The United States will permanently deploy artillery and tanks in the Baltics and Eastern Europe, Ashton Carter, President Barack Obama’s defense secretary, announced on Tuesday in a move that is almost certain to upset their former Soviet master, Russia.
Vladimir Putin, the Russian leader, announced earlier that the country would add more than forty intercontinental ballistic missiles to its nuclear arsenal to offset NATO deployments in the east.
The deployments are meant to reassure NATO member states that joined the alliance after the Soviet Union collapsed in 1991. The three Baltic states, which have few armed forces of their own, have been especially unnerved by Russia’s aggression in Ukraine in the last year.

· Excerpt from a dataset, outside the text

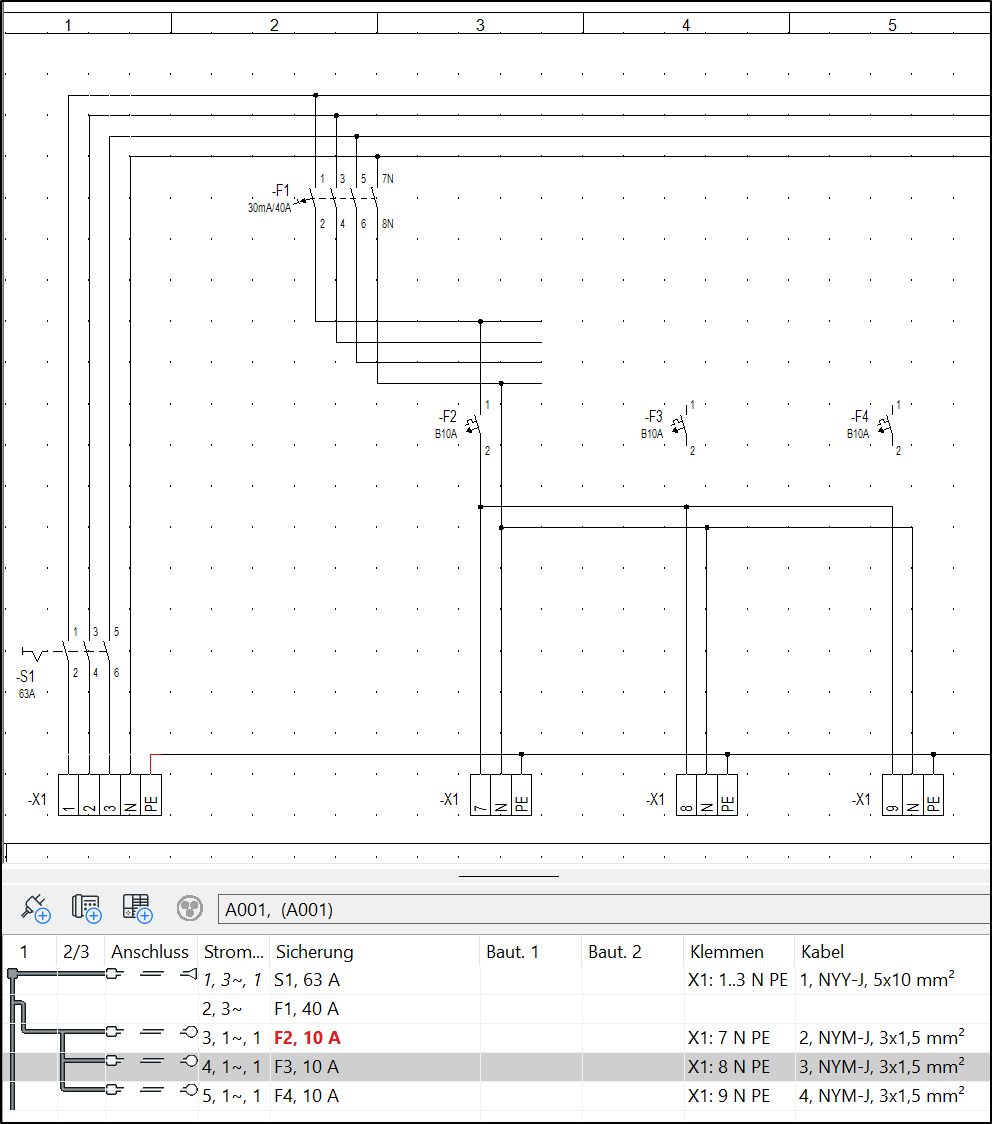
Task: Select the S1 63A main switch symbol
Action: (x=88, y=654)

In Tallinn, Estonia’s Baltic Sea capital, Carter said the former Soviet republics as well as Bulgaria, Poland and Romania — three former Russian satellite states — had agreed to host American heavy equipment.
“That’s because the United States and the rest of the NATO alliance are absolutely committed to defending the territorial integrity of Estonia, Latvia and Lithuania,” Carter said.
Under the NATO treaty, an attack on one member states constitutes an attack against all.
Russia has accused the West of violating a post-Cold War agreement not to extend NATO to Russia’s borders. European countries and the United States deny no such an agreement was ever made.
Nevertheless, until Russia invaded Ukraine last year and annexed the Crimean Peninsula, the Western allies stationed no troops east of the old Icon Curtain frontier.
Since then, NATO has stepped up military exercises in the east, deployed fighter jets to the Baltics to defend their airspace and created a high-readiness force of 5,000 troops that can instantly react to threats on NATO’s border.
New command and control units are set up in Bulgaria, Estonia, Latvia, Lithuania, Poland and Romania to support NATO operations.
Estonia’s defense minister, Sven Mikser, welcomed the American decision on Tuesday, saying, “We have reasons to believe that Russia views the Baltic region as one of NATO’s most vulnerable areas, a place where NATO’s resolve and commitment could be tested.”
Estonia has among the region’s relatively largest ethnic Russian populations. A quarter of its citizens claims Russian descent.
Russia justified its military intervention in Ukraine by claiming a right to protect Russian speakers and “compatriots” in the former Soviet sphere. Russian diplomats last year raised concerns about the treatment of Russian speakers in Estonia, comparing the Baltic state’s policy to that of Ukraine.
Russia denies any intention to stir up trouble in the Baltics but NATO fighter jets have repeatedly scrambled to intercept Russian bombers and other airplanes in the area. Poland complained last year about “unprecedented” Russian military activity in the Baltic Sea region and said the country seemed to be testing NATO.
Poland, which has the eight largest army in NATO, responded by moving the bulk of its armed forces to its eastern border under a three-year modernization plan.
The United States, which account for more than 70 percent of NATO defense spending, increased training activities and the deployment of “rotational” forces in the Baltics and Poland. Fifty American armored fighting vehicles and battle tanks were prepositioned in those countries earlier this year.